Contro la visibilità
di STEFANO D’ANDREA
Un pittore deve pensare a dipingere quadri, un docente ad insegnare, un poeta a scrivere poesie, un pensatore a pensare e scrivere. Poi le opere si diffondono, prima o dopo la morte dell’autore e l’autore acquisisce notorietà.
Chi è noto oggi è anche molto “visto”. Non è facile sfuggire alle telecamere ma le immagini pubbliche possono essere ridotte se si agisce con accortezza.
La visibilità è invece un’altra cosa.
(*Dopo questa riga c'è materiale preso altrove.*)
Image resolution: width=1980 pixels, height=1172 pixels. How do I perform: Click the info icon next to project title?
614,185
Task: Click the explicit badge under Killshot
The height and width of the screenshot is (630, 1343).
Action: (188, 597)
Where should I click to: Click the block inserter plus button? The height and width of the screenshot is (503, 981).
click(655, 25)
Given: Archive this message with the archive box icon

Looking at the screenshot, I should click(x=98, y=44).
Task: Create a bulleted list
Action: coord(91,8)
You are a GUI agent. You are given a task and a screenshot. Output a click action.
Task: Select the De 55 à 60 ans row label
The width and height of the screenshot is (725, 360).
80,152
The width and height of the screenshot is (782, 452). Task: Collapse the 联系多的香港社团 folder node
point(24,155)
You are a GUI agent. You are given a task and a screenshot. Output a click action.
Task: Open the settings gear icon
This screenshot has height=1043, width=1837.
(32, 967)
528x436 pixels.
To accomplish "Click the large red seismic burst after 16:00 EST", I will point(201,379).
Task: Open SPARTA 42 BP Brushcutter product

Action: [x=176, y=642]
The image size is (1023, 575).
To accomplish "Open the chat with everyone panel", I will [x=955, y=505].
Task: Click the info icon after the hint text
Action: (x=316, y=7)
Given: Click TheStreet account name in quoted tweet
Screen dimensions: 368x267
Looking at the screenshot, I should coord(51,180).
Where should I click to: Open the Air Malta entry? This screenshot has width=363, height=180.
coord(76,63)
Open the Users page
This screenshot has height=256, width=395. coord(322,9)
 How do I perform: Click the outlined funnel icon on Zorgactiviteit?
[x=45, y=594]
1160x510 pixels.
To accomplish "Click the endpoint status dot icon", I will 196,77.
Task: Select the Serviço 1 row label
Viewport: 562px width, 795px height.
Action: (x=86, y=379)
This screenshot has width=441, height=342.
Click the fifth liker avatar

È l’obiettivo di chi non ha nulla da scrivere dire o fare e vuole servirsi di questo strumento (del tutto analogo al potere personale o pubblico e al potere del denaro) per raggiungere i propri obiettivi di vendita o di potere o addirittura per soddisfare il proprio bisogno narcisistico di notorietà (la notorietà fine, non mezzo, frutto della mera visibilità).
Il sovranismo e la convinzione che vi sia un insanabile contrasto tra Costituzione e Trattati si sono diffusi senza che noi, che li abbiamo inizialmente pensati e divulgati, abbiamo avuto visibilità.
Si dà troppa importanza alle persone. Le persone non contano nulla. Contano le idee, le opere, i sentimenti, i mutamenti antropologici, le battaglie, le epoche, i popoli, la storia, i cuori che pulsano, gli amori, ecc.